Меня поволокли на середину арены и повалили на землю. Я еще не понимал, что происходит.
– Бурбоса, скотина ты эдакая, скажи им, чтобы они прекратили! - завопил я. - Скажи этому жирному, чтобы меня отпустили!…
– Спасибо, господин Обершмуллер! - масленым голосочком произнес подлец Бурбоса. - Как тонко вы изволили подметить - токмо плетями! Истинно чувствуется ваша высочайшая образованность…
И только когда хлыст со свистом разрезал воздух и впился в мою спину, до меня дошло.
Я озверел. Я с ревом вскочил на ноги, раскидав корявых людишек - тех, что пытались меня удерживать. Они дружно бросились на меня, но я уложил всех их, потратив на каждого не больше чем по удару. Ко мне уже бежали два стражника с алебардами. Я схватил хлыст и сшиб им стражников с ног. Не думаю, что я нанес им значительный вред, но они предпочли закрыть глазки и сделать вид, что лишились чувств. Зрители оцепенели на мгновение, а потом дружно подались назад. Желающих показать свою удаль и укротить вышедшего из повиновения пса среди них явно не было.
– Пес Шустряк, именем Госпожи Дум приказываю тебе остановиться и перестать бесчинствовать! - провозгласил судья-стервятник. Наверное, он чувствовал себя в безопасности, сидя на высоком столбе. Напрасно. Я взбесился не на шутку. Я преодолел расстояние до столба в три.прыжка и в последнем прыжке ударил в столб обеими ногами. Дерево затрещало, пошатнулось, судья сорвался со своего насеста и спикировал на землю. Но, как я и предполагал, летать он разучился совершенно, а может быть, и не умел никогда. Он шлепнулся так, что мослы его загремели, как камни в деревянном ящике. Я немедленно вытянул его хлыстом по спине. И еще раз. И еще. Пусть знает, как назначать наказание плетьми хорошим людям.
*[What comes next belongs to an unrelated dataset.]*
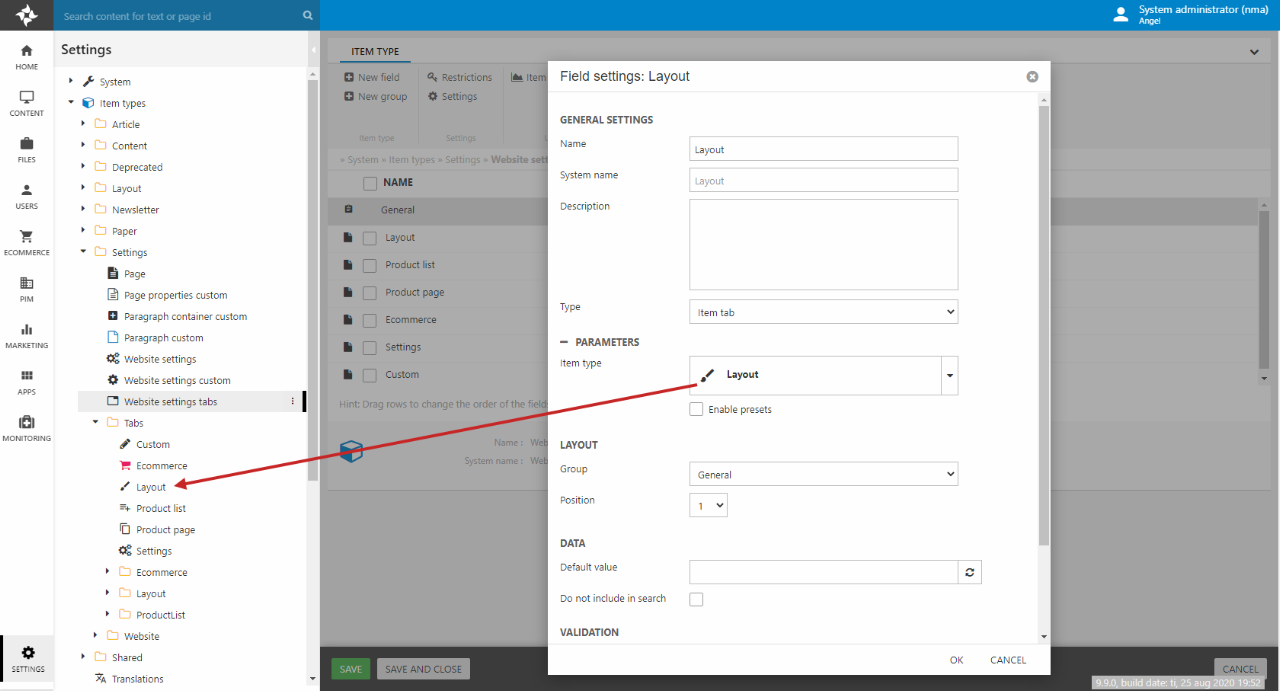Open the PIM section icon
Viewport: 1280px width, 691px height.
27,289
– Госпожа Дум! Взываю к тебе, о великая Госпожа! - Один из свиноподобных обитателей помоста воздел руки к небу, в тонком голосе его чувствовалась торжественность и уверенность в том, что он делает. - Останови этого безумца! Прояви свою силу, Госпожа наша, пусть оцепенеет сей пес как камень и отдастся в руки справедливости и порядка! Ибо нарушает он законы Книги Дум! И восславим тебя, Госпожа наша, владычица Кларвельта, создавшая мир наш и людей его… Наверное, этот человек был местным священником, потому что одет он был в длинную черную сутану, а на голове его красовалась высокая цилиндрическая шапка. Несколько секунд все таращились на меня, будучи уверенными, что я обездвижен на самом деле. А я не хотел их разочаровывать, выдерживал артистическую паузу, застыл в неудобной позе на одной ноге и с поднятым хлыстом. Судья, вроде бы уже совершенно потерявший способность двигаться, вдруг ожил и начал вставать на четвереньки, скрипя всеми суставами. И по толпе тут же пронесся вдох облегчения - кажется, никто здесь не сомневался, что эта самая Госпожа Дум Может заочно навести порядок: наслать на меня оцепенение и паралич, а может быть, даже гром и молнию. Единственный, кто в этом сомневался, - я сам. Не ощущал я никакого воздействия, только проклятая левая рука снова начала чесаться.
– Ну, ладно, хорош дурака валять! - Я опустил ногу на землю, продолжил начатое движение рукой, в результате чего хлыст опустился на спину судьи и снова сшиб его на землю. - Значит, так, господа, сэры, герры и прочие местные уроды! Не знаю, как там насчет вашей Госпожи Дум, но мне эти игры надоели. - Я подобрал с земли свою запыленную одежду и начал натягивать ее на себя. - Я ухожу. Мне у вас не нравится. Если кто-то хочет меня остановить - пусть попробует…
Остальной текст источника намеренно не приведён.